• _Text section_:
--- start ---

A photographic lens is in fact a device for mapping object points'
angular displacements off the optic axis onto a flat plate. That's
why it's so important to view from the right place. (This isn't to
take anything away from artistic license which allows using a 17 mm
lens to take a portrait just for the effect.)
I think you could make a camera with a curved field both on the object
side and on the image side by using a glass sphere for a lens. One
problem is the iris. In which direction should its axis point? Maybe
you could obviate this one with Larry B's suggestion of a CCD array:
To each of the pixels you attach a small black tube (made by micro-
channel plate technology?) and that tube only allows the CCD pixel to
see the center of the ball from its (the pixel's) point of view. The
other big problem would be focussing. If you don't build a really
stopped down, fixed-focus system, you'll need to grow and shrink the
sphere the pixels are attached to. Rubberized inflatable silicon chip
balloon? 8-)

--- end ---

• _Information shown_:
--- start ---

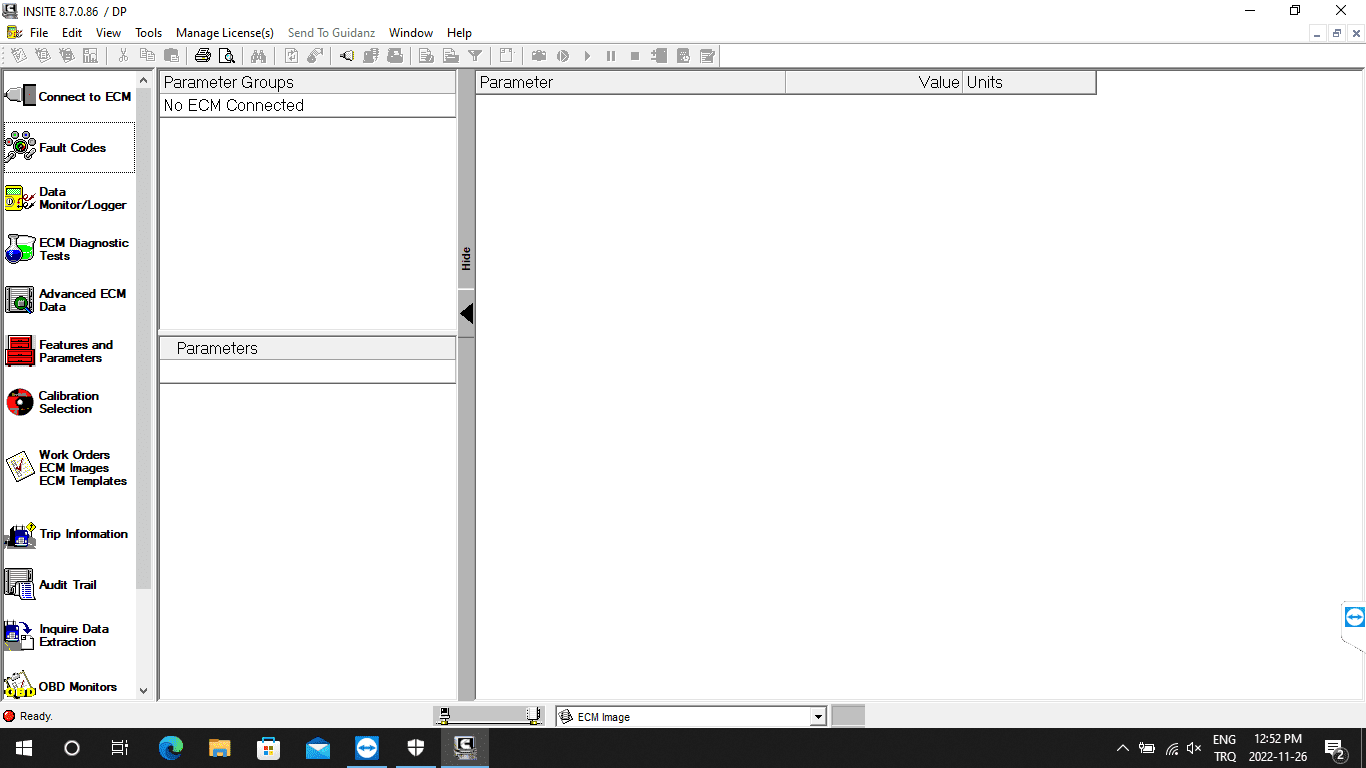The width and height of the screenshot is (1366, 768).
Task: Click the binoculars Find toolbar icon
Action: [258, 56]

--- end ---

• _Challenge_: Please continue the passage above about building a camera with a glass-sphere lens, picking up after its final sentence.

• _In response_:
John B
PS: Did you notice in my diagram that there is a singular case where
change of magnification does not distort the perspective? The original
poster hints at it. The case is flat-to-flat: a planar object to a plane
image. So if you take a picture of a flat surface parallel to the film
plane with, say, circles on it, you will get a photo with nice round
circles on it and you can move closer to it or farther from it with no
distortion. But let one of those circles be out of that plane, whether
tipped to that plane or in another plane at a different distance from the
lens, and all bets are off. So there is such a thing as free lunch but
it's pretty limited fare.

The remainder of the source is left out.